Personal information
- Born: July 13, 1994 (age 31) Dallas, Texas, U.S.
- Height: 5 ft 11 in (1.80 m)
- Weight: 196 lb (89 kg)

Career information
- High school: Dallas Roosevelt
- College: Baylor

Career history
- 2017–2018: Calgary Stampeders
- 2019: Montreal Alouettes
- 2020: Hamilton Tiger-Cats*
- 2021: Montreal Alouettes
- 2022: Ottawa Redblacks
- * Offseason and/or practice squad member only

Awards and highlights
- Grey Cup champion (2018); CFL East All-Star (2019);
- Stats at CFL.ca

= Patrick Levels =

American gridiron football player (born 1994)

Patrick Levels (born July 13, 1994) is an American former professional football defensive back who played in the Canadian Football League (CFL) with the Calgary Stampeders, Montreal Alouettes, and Ottawa Redblacks. He played college football at Baylor University.

==Professional career==
===Calgary Stampeders===
Levels played for the Calgary Stampeders from 2017 to 2018 and won his first Grey Cup championship following the Stampeders' victory in the 106th Grey Cup game.

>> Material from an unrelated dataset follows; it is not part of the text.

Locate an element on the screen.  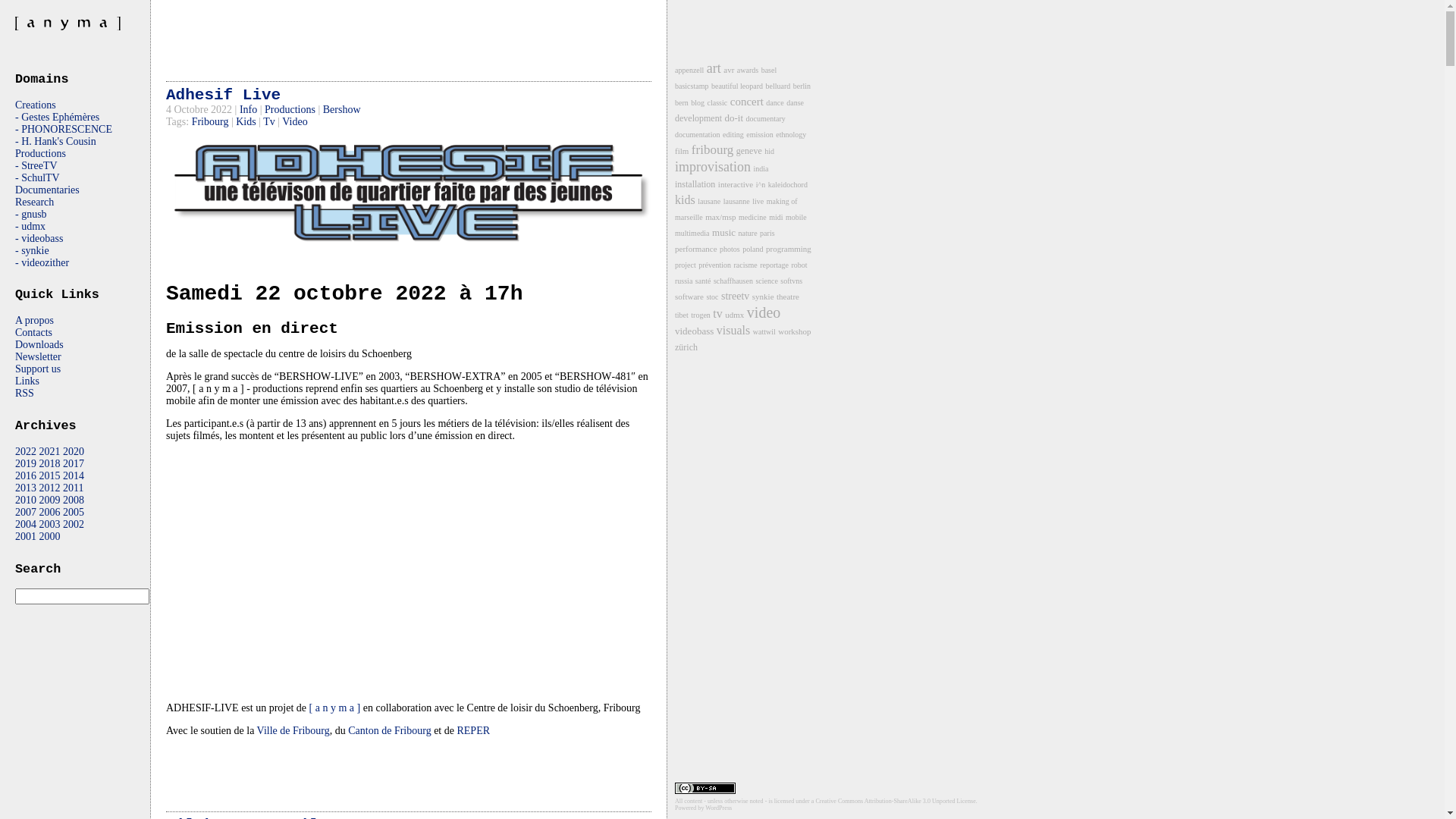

===Montreal Alouettes (first stint)===
After signing as a free agent with the Montreal Alouettes, Levels played in all 18 games where he had 86 defensive tackles, five sacks, and two forced fumbles and was named a CFL East All-Star at year's end.

===Hamilton Tiger-Cats===
On February 12, 2020, Levels signed with the Hamilton Tiger-Cats. However, the 2020 CFL season was cancelled and he did not play for the team.

===Montreal Alouettes (second stint)===
Levels re-signed with the Alouettes on February 9, 2021. In 12 games, he recorded 42 defensive tackles, three sacks, one interception, and one touchdown. He became a free agent upon the expiry of his contract on February 8, 2022.

===Ottawa Redblacks===
On February 9, 2022, it was announced that Levels had signed with the Ottawa Redblacks. He had a productive season for Ottawa in 2022, playing in 13 regular season games contributing with 59 tackles, four sacks, and one forced fumble. On May 16, 2023 the Redblacks announced they had released Levels.